Praise of the fawn tumbled from him. Penny stopped him, laughing.
“You tell her all them things, you’ll leave nothin’ good for her to find out about him. Then she mought find out some o’ the bad.”
“They’s nothin’ bad about him,” he said passionately.
“Only jumpin’ on the table and knockin’ the tops off the lard cans and buttin’ over the ‘taters, and into ever’thing worse’n ten young uns,” Ma Baxter said.
She went into the garden to look at the flowers. Penny took Grandma aside.
“I been worryin’ about Oliver,” he said. “Them big bullies ain’t drove him off ‘fore he was ready to go, have they?”
“It was me drove him off. I got tired o’ him traipsin’ off on the sly to see that gal. I said to him, ‘Oliver,’ I said, ‘you jest as good go on back to sea, for you ain’t a mite o’ good to me nor a mite o’ comfort.’ He said, ‘I ain’t a mite o’ good to myself. The sea’s the place for me.’ I never figgered the gal’d foller him.”

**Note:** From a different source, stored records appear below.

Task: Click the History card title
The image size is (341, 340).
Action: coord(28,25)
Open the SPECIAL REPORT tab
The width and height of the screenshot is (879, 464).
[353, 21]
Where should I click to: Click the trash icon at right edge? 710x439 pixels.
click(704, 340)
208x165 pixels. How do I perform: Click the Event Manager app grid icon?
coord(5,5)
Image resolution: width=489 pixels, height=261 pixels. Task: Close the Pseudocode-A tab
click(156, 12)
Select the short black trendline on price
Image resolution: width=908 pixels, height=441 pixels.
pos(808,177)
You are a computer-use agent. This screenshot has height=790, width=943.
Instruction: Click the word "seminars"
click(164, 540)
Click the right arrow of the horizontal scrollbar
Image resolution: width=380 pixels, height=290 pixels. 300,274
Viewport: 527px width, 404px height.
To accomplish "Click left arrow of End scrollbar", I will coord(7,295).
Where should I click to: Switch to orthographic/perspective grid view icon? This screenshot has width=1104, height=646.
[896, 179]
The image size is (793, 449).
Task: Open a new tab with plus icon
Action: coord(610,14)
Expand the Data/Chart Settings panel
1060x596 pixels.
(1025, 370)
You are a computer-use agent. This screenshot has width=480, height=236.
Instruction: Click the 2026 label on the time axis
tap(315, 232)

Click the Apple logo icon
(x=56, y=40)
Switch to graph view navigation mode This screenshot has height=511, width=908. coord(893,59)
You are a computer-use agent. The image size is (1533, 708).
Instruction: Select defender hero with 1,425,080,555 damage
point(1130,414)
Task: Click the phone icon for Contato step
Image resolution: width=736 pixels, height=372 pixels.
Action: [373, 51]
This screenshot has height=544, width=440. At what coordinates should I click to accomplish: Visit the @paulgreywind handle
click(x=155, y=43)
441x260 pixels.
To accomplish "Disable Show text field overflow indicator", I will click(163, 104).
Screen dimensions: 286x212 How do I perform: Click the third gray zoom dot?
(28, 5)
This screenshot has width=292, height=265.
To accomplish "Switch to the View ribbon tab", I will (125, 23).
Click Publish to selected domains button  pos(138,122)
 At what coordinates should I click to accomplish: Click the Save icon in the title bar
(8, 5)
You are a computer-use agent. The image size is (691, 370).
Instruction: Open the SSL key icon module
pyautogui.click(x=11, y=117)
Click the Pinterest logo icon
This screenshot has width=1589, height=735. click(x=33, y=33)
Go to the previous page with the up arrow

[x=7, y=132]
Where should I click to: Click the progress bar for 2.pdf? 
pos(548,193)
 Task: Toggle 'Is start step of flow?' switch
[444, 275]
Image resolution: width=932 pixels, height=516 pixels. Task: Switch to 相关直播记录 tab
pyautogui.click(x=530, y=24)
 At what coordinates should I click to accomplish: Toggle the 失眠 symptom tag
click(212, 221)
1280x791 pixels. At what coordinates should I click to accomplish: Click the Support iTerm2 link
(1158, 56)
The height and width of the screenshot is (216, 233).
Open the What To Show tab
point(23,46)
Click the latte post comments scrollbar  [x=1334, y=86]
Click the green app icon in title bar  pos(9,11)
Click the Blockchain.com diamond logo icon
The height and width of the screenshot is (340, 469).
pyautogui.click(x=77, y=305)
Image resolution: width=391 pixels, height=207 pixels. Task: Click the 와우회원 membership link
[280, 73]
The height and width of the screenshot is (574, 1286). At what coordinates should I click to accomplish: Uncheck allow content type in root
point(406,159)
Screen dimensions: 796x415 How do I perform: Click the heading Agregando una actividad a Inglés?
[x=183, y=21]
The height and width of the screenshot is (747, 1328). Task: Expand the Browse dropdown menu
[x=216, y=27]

“You know Lem Forrester’s rarin’, don’t you? Do he ever come here drunk, remember he ain’t human when he gits to sulkin’. Ease him off the best you kin.”
“Now I shore as the devil won’t waste no time tootlin’ him. You know me better’n that. You know I’m made outen whalebone and hell.”
“Ain’t the whalebone gittin’ a mite limber?”
“‘Tis, but the hell’s hot as ever.”
“I’d depend on you to back most men down, but Lem’s different.”
Jody was all ears. Now that he was at Grandma’s again, Oliver seemed real once more. It was satisfying, however, to find that she had lost patience with Oliver, too. He would show his displeasure when he saw him again, but he would forgive him. He would never forgive Twink.
The Baxters gathered up their baskets and bags and purchases. Jody tried to guess which sack contained his Christmas surprise, but they all looked alike. The distressing thought came to him that perhaps his mother had really wanted him to see if old Cæsar had broken loose and had bought nothing for him at all. All the way home he sounded her out on the subject.
“You jest as good ask questions o’ that wagon-wheel,” she said.
He took her evasion as a sure sign that she did have something for him.